The answer must be every line of the records below that holds the word "page".
□ □ □ □
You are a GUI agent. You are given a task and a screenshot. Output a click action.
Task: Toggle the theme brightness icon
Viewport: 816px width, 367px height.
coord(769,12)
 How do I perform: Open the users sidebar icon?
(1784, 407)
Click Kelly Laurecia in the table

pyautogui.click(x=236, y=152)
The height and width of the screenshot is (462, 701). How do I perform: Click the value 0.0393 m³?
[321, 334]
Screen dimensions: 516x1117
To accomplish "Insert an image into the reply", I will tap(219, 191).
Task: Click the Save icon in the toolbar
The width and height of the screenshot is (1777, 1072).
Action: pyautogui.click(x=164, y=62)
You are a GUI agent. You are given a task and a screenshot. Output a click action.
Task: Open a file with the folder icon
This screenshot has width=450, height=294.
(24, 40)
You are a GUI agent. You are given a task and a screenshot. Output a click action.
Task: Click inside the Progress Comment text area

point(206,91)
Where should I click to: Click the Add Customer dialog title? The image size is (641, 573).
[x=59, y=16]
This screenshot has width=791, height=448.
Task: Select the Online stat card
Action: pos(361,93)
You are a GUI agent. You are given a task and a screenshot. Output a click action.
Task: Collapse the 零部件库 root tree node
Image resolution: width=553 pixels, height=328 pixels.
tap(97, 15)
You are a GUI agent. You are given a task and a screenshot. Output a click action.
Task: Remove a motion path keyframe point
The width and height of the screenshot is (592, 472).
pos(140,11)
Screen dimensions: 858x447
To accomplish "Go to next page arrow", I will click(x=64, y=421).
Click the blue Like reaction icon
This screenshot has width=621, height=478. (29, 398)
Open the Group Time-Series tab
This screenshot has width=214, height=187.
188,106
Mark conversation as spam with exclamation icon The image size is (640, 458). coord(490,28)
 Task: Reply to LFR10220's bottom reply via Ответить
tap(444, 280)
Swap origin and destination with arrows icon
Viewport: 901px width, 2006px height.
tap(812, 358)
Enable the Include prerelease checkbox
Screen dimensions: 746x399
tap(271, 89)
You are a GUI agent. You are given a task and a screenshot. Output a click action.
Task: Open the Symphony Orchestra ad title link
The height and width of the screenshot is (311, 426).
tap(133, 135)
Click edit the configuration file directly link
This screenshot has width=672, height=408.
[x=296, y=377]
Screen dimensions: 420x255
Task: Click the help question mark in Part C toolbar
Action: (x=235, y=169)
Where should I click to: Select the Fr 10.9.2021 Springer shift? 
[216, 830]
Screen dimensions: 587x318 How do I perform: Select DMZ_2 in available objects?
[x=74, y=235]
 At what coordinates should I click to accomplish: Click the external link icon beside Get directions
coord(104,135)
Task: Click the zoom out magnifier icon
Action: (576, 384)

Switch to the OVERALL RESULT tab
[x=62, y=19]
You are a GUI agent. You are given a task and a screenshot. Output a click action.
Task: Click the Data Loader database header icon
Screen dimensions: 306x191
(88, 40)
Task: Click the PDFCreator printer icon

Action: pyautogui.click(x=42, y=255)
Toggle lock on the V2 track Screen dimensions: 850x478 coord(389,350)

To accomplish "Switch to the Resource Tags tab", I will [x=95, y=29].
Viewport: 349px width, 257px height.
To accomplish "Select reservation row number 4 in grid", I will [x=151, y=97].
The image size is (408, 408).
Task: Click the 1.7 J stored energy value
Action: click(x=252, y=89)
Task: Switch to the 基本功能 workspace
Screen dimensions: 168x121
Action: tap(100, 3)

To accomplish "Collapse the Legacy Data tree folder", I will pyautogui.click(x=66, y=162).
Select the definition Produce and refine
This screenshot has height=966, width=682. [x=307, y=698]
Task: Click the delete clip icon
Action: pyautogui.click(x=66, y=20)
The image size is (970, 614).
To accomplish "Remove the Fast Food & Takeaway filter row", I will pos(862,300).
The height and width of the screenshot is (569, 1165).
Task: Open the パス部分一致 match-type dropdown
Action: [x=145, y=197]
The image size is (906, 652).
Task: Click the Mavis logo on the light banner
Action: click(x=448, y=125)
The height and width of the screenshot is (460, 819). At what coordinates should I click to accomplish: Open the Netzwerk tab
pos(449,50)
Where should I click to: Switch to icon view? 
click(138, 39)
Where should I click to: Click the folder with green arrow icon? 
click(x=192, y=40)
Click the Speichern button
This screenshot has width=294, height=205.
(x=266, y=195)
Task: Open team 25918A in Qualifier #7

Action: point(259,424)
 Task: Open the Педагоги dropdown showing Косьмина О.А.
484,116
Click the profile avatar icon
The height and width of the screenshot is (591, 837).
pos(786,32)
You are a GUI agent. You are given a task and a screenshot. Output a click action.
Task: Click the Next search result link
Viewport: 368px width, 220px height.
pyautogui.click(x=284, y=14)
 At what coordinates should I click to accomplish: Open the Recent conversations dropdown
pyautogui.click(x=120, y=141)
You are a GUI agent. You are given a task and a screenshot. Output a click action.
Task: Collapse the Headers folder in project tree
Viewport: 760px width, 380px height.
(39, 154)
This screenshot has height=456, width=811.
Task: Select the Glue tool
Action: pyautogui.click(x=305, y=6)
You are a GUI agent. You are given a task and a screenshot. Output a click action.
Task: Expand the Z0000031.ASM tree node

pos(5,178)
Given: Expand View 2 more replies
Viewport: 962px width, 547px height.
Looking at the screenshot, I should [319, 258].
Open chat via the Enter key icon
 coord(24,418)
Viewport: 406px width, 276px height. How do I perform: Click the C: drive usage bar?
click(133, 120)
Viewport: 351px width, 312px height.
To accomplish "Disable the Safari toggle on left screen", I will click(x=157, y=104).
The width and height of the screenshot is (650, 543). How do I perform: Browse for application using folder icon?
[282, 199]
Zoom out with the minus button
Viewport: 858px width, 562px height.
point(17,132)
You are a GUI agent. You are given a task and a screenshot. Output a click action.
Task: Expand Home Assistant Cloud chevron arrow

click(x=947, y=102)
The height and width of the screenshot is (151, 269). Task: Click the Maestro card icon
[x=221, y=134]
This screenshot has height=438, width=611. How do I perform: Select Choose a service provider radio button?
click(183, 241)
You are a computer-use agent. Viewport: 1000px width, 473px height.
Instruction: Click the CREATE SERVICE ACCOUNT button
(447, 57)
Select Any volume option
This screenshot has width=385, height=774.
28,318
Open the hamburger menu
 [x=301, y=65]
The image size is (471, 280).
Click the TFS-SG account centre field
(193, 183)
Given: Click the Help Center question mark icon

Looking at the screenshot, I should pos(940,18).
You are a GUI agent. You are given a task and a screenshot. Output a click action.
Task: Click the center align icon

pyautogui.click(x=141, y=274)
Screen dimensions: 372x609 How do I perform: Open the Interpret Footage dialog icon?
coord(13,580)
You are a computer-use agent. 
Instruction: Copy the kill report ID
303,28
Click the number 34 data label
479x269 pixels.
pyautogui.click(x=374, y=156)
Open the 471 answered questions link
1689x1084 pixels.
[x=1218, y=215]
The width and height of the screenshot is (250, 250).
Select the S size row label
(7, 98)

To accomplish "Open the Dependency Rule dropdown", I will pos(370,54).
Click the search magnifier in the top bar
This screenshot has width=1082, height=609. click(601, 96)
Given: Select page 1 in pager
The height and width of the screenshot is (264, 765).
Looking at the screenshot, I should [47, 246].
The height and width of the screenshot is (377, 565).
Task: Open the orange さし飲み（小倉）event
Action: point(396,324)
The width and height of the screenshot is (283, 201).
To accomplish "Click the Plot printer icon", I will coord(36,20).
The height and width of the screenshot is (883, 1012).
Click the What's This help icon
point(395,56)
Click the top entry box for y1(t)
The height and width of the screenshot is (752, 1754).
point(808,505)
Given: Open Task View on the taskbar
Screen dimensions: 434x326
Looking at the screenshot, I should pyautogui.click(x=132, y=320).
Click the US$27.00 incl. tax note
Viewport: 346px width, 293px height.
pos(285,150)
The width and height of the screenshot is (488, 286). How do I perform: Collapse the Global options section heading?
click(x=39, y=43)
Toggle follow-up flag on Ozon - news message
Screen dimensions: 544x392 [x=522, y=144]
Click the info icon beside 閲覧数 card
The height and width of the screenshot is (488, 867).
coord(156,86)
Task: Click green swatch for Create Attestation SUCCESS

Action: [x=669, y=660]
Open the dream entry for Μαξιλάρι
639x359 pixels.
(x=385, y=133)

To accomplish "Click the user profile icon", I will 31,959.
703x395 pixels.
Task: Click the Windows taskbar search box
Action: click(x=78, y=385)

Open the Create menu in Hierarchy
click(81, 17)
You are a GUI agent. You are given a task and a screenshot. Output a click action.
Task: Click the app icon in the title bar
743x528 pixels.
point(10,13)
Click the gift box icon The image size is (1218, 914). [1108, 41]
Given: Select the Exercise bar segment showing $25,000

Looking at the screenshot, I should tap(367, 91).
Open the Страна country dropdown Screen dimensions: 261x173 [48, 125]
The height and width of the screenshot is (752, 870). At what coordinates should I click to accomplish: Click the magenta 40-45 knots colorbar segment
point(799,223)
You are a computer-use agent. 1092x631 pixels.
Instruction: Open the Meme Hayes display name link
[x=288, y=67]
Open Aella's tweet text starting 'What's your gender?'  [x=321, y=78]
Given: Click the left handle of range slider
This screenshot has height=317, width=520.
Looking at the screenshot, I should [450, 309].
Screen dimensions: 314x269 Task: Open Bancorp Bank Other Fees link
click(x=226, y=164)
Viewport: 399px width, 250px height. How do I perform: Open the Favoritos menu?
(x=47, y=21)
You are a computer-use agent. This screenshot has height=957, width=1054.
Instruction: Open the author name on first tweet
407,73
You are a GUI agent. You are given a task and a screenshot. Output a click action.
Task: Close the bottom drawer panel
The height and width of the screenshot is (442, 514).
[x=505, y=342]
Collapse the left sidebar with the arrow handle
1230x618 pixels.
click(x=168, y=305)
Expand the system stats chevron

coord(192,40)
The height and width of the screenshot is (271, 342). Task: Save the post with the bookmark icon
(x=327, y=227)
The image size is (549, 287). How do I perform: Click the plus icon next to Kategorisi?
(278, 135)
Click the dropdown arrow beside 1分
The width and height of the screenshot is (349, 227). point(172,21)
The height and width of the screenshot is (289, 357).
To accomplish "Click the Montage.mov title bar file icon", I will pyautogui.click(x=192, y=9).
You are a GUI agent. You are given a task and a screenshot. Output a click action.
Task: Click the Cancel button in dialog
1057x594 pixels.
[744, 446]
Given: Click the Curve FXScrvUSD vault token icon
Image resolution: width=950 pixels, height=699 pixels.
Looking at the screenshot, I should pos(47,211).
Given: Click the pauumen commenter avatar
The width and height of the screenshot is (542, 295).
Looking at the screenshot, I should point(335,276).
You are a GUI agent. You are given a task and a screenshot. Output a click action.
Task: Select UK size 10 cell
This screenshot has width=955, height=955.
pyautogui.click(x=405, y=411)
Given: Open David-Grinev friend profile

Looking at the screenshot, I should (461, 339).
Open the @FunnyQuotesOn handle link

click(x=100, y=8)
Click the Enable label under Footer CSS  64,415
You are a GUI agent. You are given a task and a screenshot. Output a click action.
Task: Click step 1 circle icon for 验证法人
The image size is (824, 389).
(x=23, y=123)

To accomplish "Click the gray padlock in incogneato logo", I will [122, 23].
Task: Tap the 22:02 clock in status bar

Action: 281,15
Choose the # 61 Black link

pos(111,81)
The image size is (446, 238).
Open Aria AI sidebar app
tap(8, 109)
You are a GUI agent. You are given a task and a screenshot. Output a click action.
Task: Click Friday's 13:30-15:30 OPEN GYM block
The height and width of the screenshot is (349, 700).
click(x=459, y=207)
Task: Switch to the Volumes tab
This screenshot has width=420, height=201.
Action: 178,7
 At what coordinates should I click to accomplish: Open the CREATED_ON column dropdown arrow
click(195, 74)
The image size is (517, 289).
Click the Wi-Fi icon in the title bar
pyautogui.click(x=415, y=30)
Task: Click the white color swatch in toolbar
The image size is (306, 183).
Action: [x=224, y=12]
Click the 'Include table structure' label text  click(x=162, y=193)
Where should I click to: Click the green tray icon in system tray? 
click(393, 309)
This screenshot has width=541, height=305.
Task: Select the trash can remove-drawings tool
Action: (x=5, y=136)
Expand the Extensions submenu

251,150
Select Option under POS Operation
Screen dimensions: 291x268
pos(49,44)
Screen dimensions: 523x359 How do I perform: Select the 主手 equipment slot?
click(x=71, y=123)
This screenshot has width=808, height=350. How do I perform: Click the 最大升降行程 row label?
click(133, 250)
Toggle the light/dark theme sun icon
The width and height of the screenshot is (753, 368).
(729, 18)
□ □ □ □
Response area:
To accomplish "Go to next page arrow", I will click(x=64, y=421).
Given: Select page 1 in pager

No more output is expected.